Exercício escrito - Por favor, reproduza fielmente os registros abaixo, da linha com "Task: Click the Insert parts button" até o fim deles, incluindo essa linha. Deixe as imagens de fora da resposta.

Registros da tarefa -
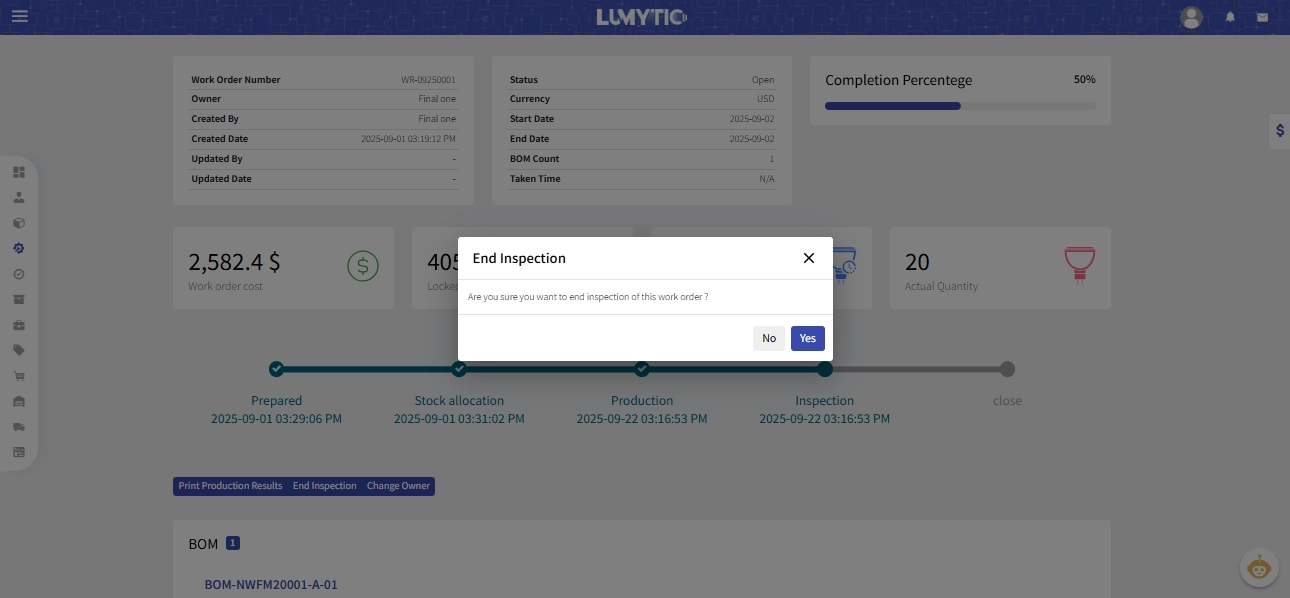
Task: Open the notifications bell
Action: [x=1230, y=17]
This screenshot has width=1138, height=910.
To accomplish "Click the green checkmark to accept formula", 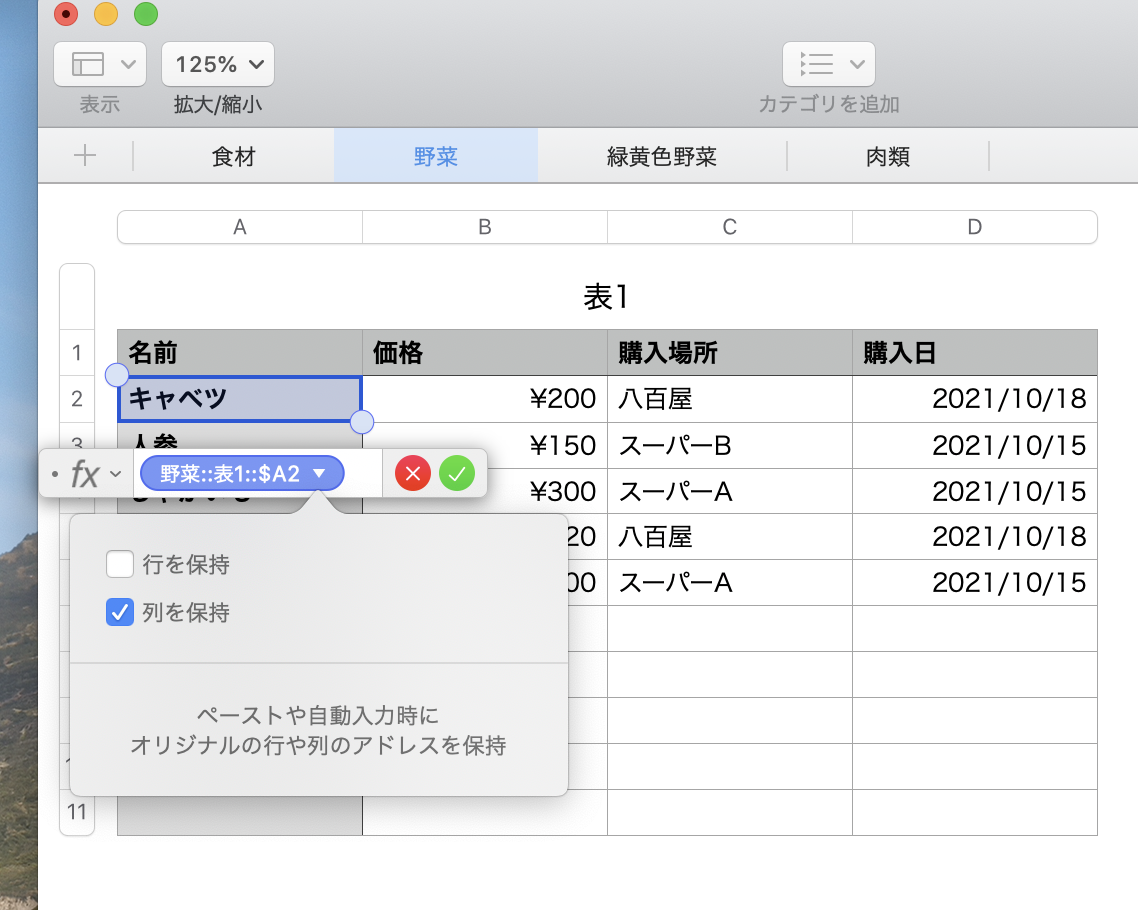I will pyautogui.click(x=457, y=474).
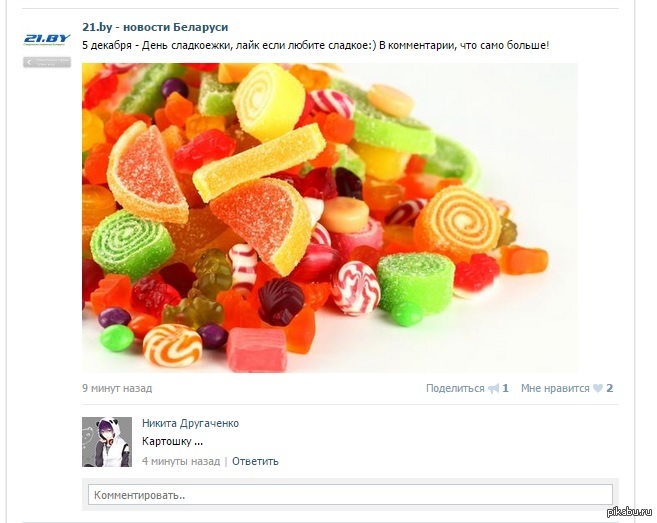Click the like count number 2
The image size is (657, 523).
point(609,388)
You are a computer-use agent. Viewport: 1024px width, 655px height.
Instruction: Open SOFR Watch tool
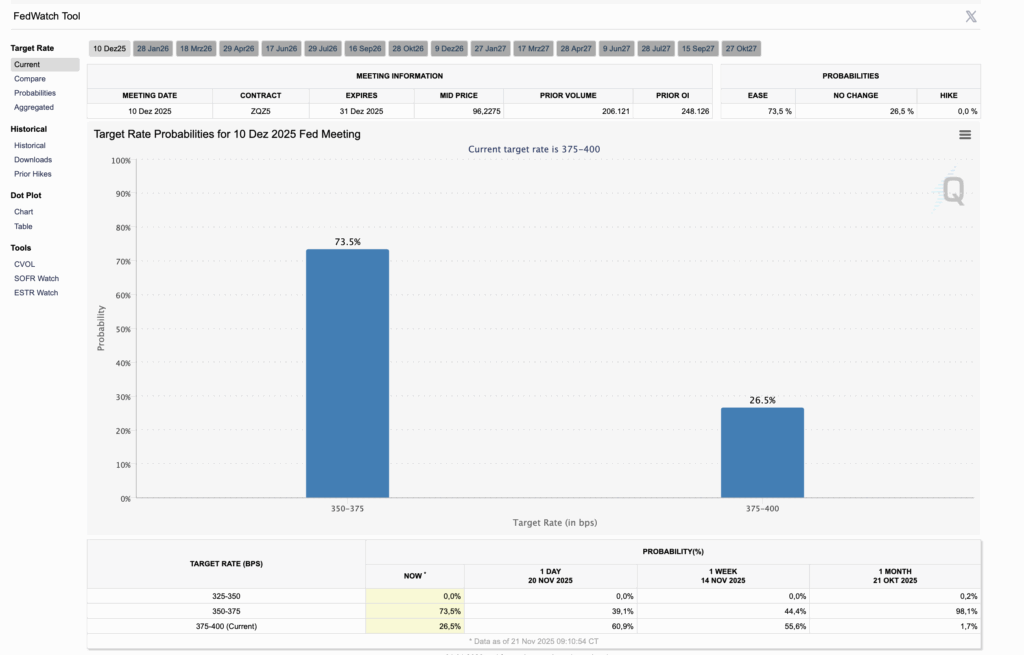coord(37,279)
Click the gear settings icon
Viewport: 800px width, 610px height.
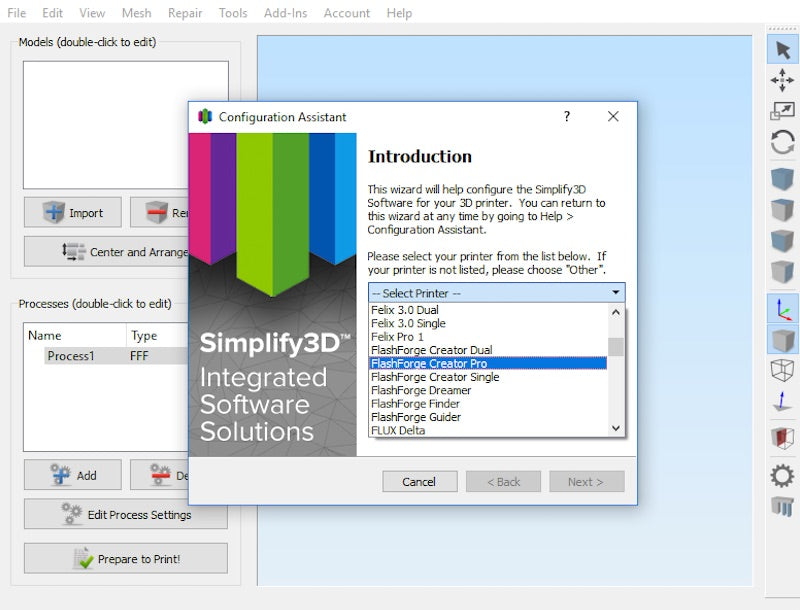tap(782, 475)
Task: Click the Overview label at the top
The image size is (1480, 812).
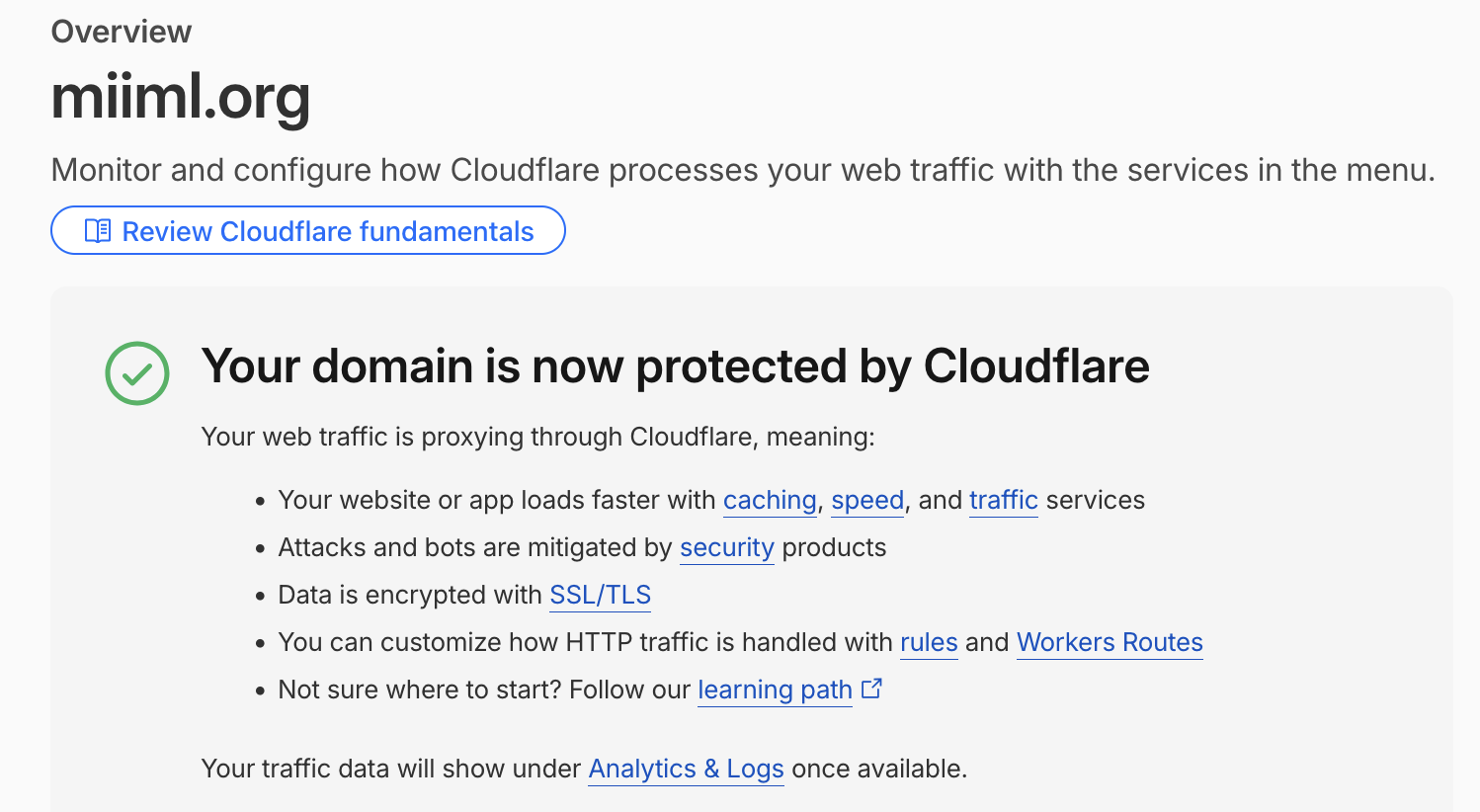Action: click(x=122, y=32)
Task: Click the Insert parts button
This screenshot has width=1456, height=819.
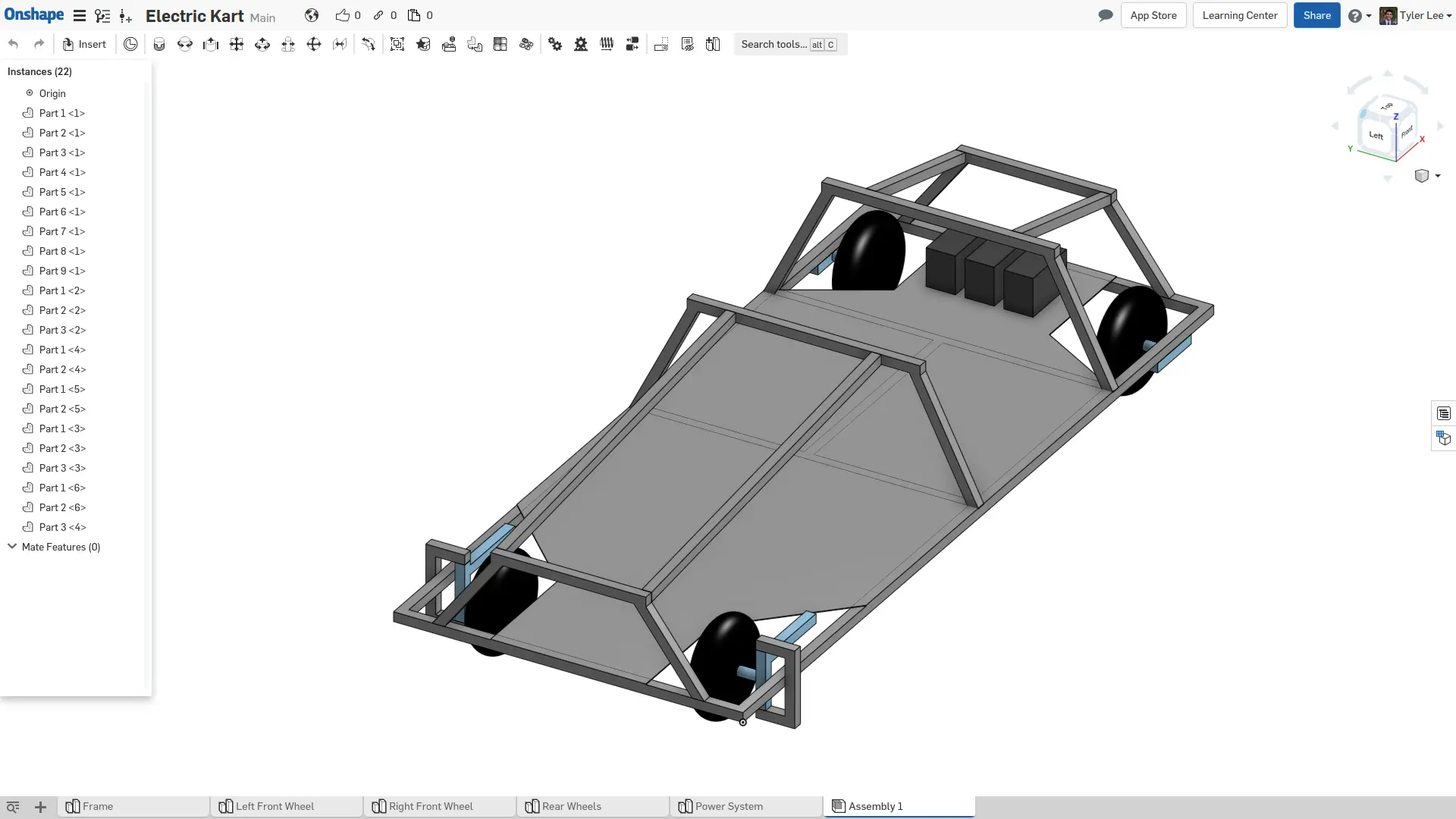Action: (x=84, y=45)
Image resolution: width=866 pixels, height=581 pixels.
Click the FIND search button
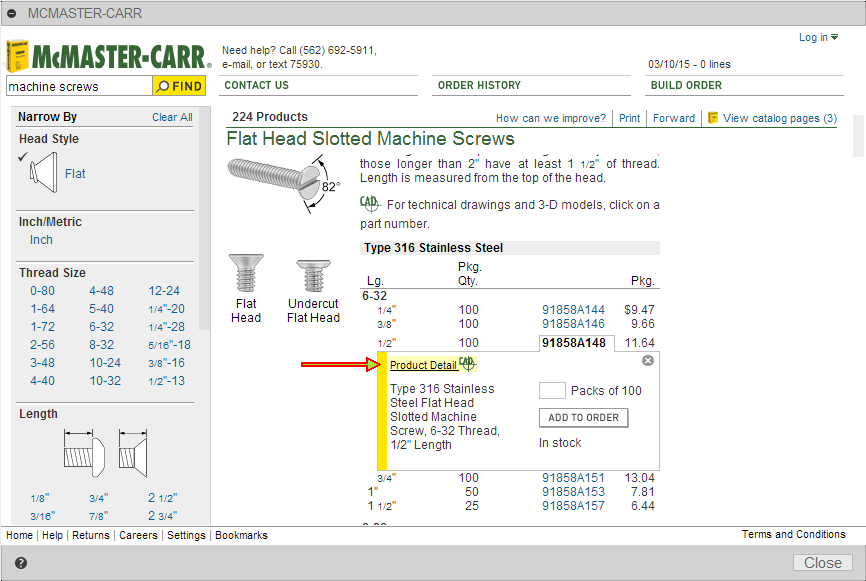coord(180,86)
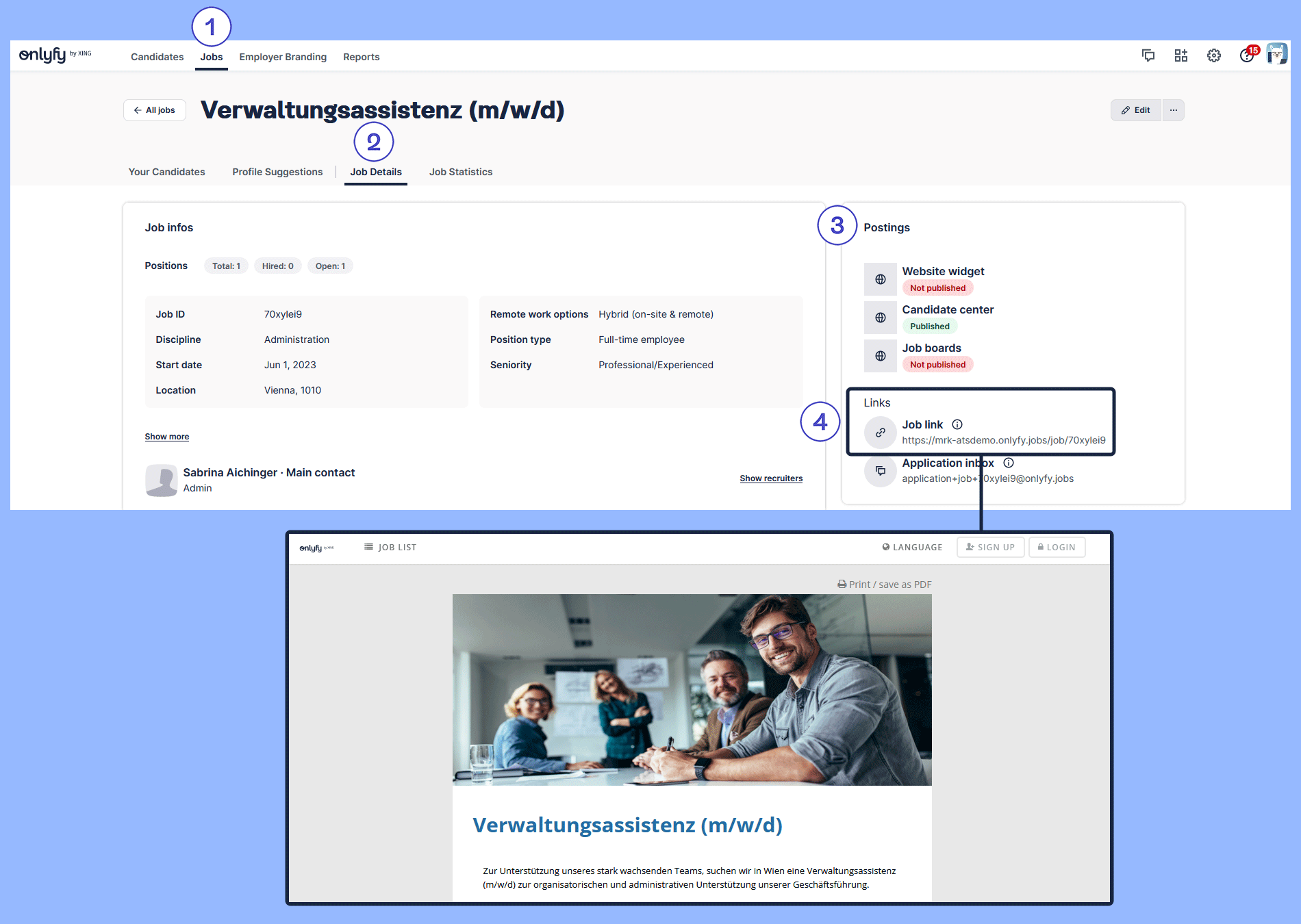Image resolution: width=1301 pixels, height=924 pixels.
Task: Click the Application inbox chat icon
Action: point(881,471)
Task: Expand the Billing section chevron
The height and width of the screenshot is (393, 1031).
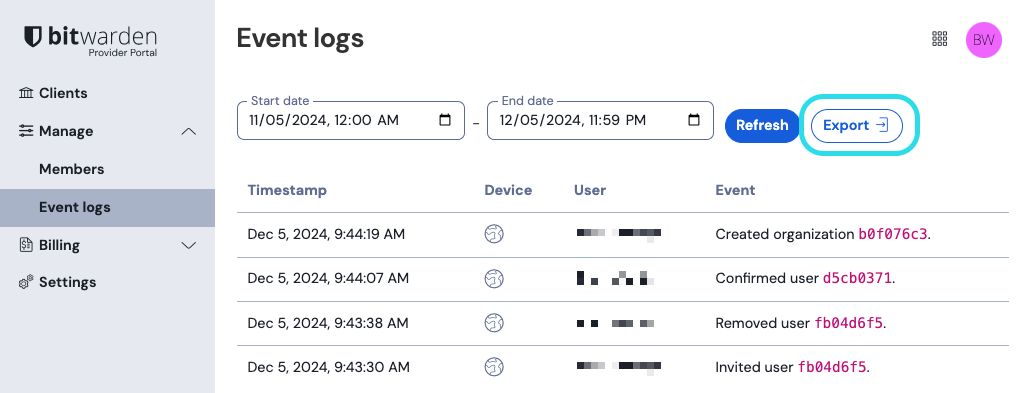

Resultado do exercício -
Task: Click the Insert parts button
This screenshot has width=1456, height=819.
Action: (x=84, y=45)
Image resolution: width=866 pixels, height=581 pixels.
Click the FIND search button
coord(180,86)
Image resolution: width=1301 pixels, height=924 pixels.
Task: Click the Application inbox chat icon
Action: point(881,471)
Task: Expand the Billing section chevron
The height and width of the screenshot is (393, 1031).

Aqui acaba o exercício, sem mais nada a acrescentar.